Obama's Presidential Tryout Tour Continues..


This Was the Closest Obama Got to Looking Presidential, But......
Barack Obama is in the middle of his World Tour right now. He sat down with Afghan President Hamed Karzai, and then he'll be in Iraq for the first time in 2 1/2 years, before he goes to Europe. Even though Obama is not President - yet - the attention this trip is getting is of presidential proportions....
All three network's anchors are following Obama on the trip. Can you name the last time they all went on a trip with George Bush? Me either, although Bush probably isn't inviting anyone from the media anywhere lately... John McCain must be green with envy...
Even more amazing is the support he is getting on his trip. Iraqi Prime minister Nouri al-Maliki nearly endorsed Obama's plan to pull out of Iraq within 16 months. Then again, why wouldn't he? If I were him, i'd want us out too. The longer we stay , the more al-Maliki looks like a puppet. The guy wants to be seen as ruler of his country, and with any US presence, it will never happen.

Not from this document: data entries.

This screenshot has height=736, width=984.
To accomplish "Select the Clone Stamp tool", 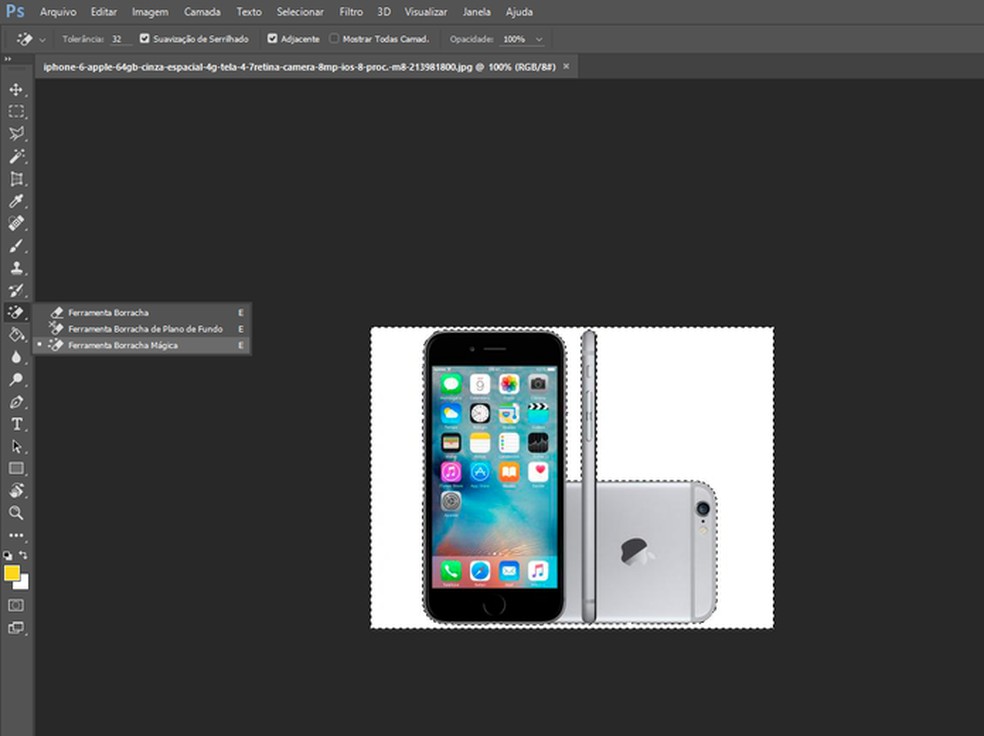I will click(x=16, y=268).
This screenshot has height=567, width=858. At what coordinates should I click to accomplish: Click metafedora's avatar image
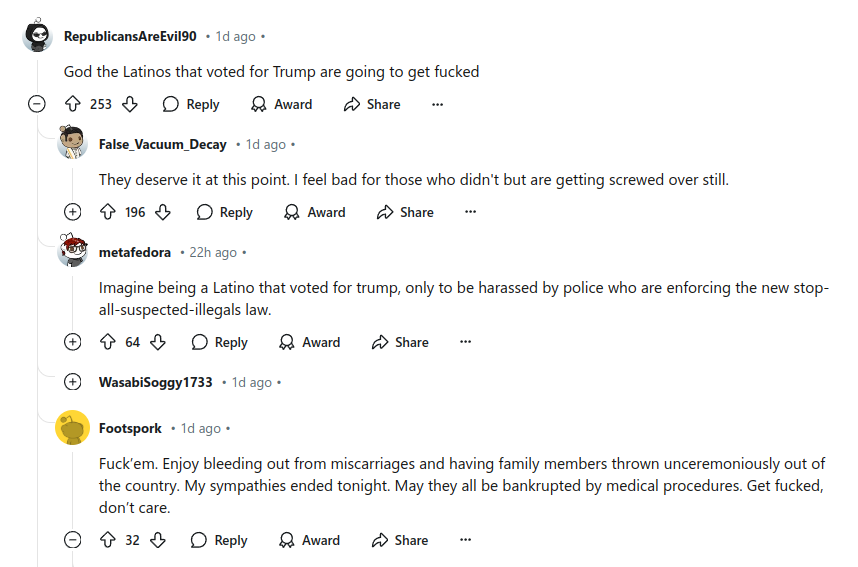pyautogui.click(x=73, y=252)
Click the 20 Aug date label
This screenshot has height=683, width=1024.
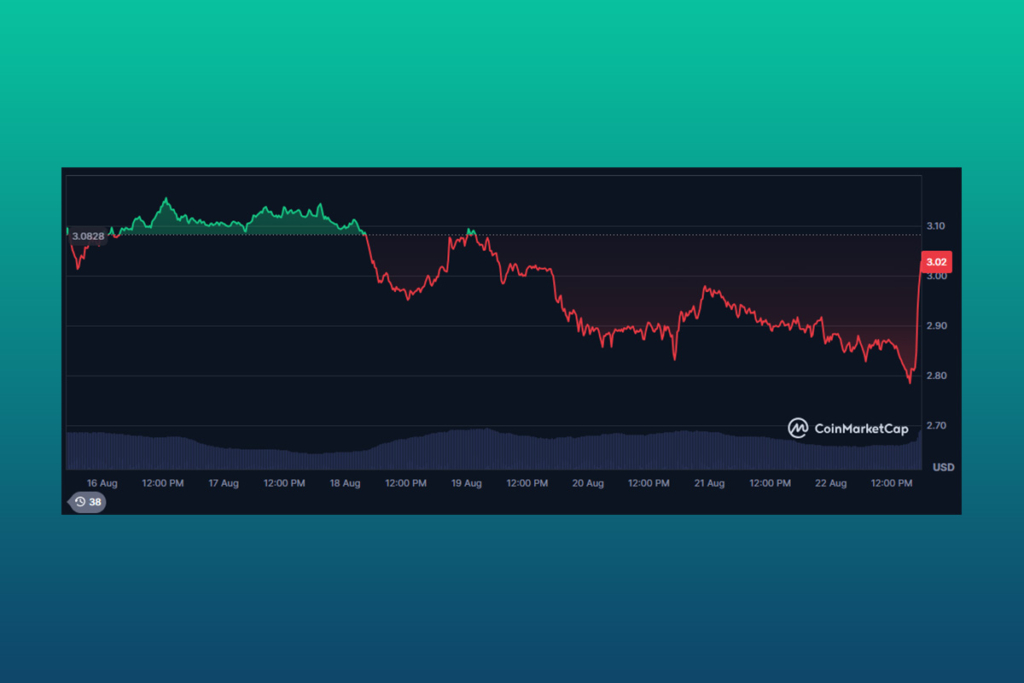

Another part I have questions about is the free pass Obama got on his speech about Afghanistan. Calling the situation 'precarious and urgent', Obama called on increasing troops and aid to both Afghanistan and Pakistan to battle al-Qaeda. Now , we already give billions to Pakistan, and a recent government audit found out tht Pakistan can't account for 70% of the money we gave them - 70% !!! And now Obama wants to dump more? Sounds like Obama is promising more than he can deliver, but why should Pakistan be any different than every government agency and voter in America?
My other question is: Isn't this talk a lot of warmongering? Imagine John McCain stumping for expanding troops in Afghanistan and increasing aid to Pakistan. I'm sure the DNC attack machine would be out in full force, but that's the double standard.
No doubt this trip will be viewed as the trip that made Obama a legitimate statesman - at least according to the media. But, one has to wonder if Obama fatigue will set in after this megatrip, then the convention soon afterwards. Maybe he'll take the Olympics off - unless he's entered in an event we're not aware of...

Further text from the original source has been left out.